Les taux d'occupation des établissements sont en progrès. Ainsi, ce taux est-il passé de 86 % pour les centres éducatifs renforcés (CER) en 2009, à 88 % en prévision actualisée pour 2010, avec une cible de 90 % en 2011.

L'amélioration observée sur cet indicateur s'inscrit dans un processus d'optimisation des structures d'hébergement du secteur public . Ce processus a notamment conduit à la réalisation d'un bilan individualisé de la situation des établissements qui ont connu une sous-utilisation importante et durable, afin de prendre des mesures correctives. Dans le cadre de la mise en oeuvre de la LOLF, une prise en compte de la performance en fonction de la réalisation des objectifs de taux d'occupation a été introduite en 2006. En 2008, elle a pris la forme d'une bonification budgétaire au regard de l'activité des services.


* 54 Ces mesures sont actuellement au nombre de trois : le recueil de renseignements sociaux-éducatifs, l'enquête sociale et la mesure d'investigation et d'orientation éducative.

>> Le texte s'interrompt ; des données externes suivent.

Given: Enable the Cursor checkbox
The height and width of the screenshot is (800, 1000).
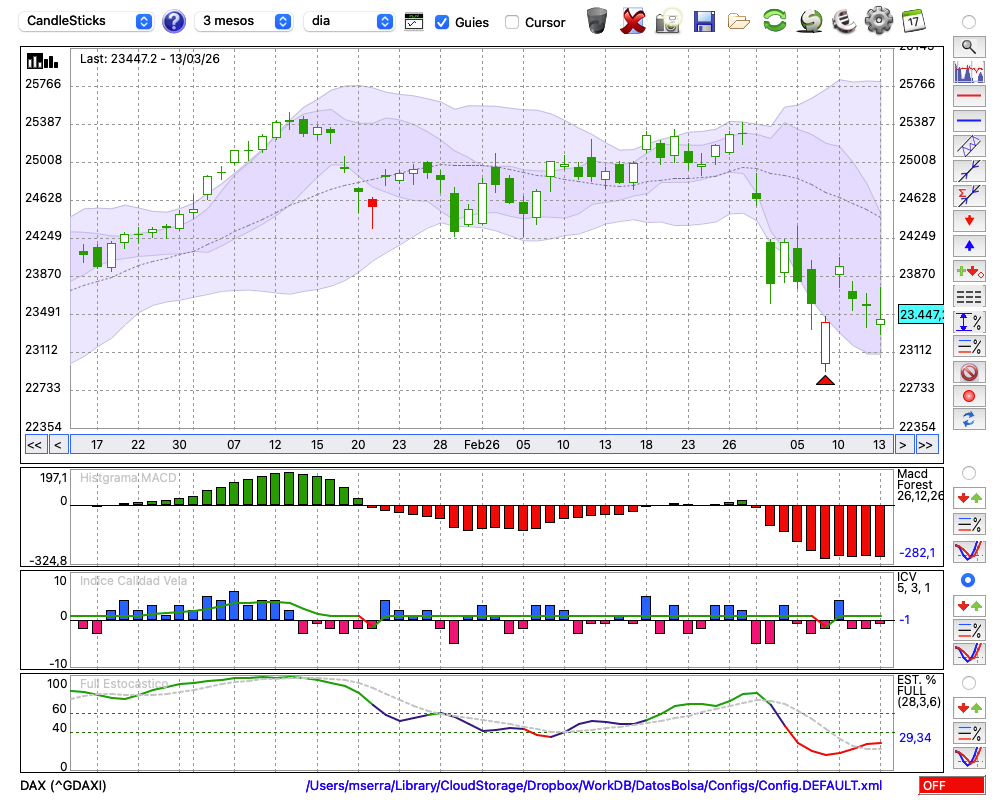Looking at the screenshot, I should (x=512, y=22).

* 55 Le programme d'ouverture de CEF comprend 48 structures, dont 11 dans le secteur public et 37 dans le secteur associatif, soit à terme 532 places. A ce jour, 40 CEF sont ouverts (9 dans le secteur public et 31 dans le secteur associatif) et 2 autres ouvriront avant la fin de l'année 2010. Pour 2011 et 2012, 6 ouvertures sont encore programmées.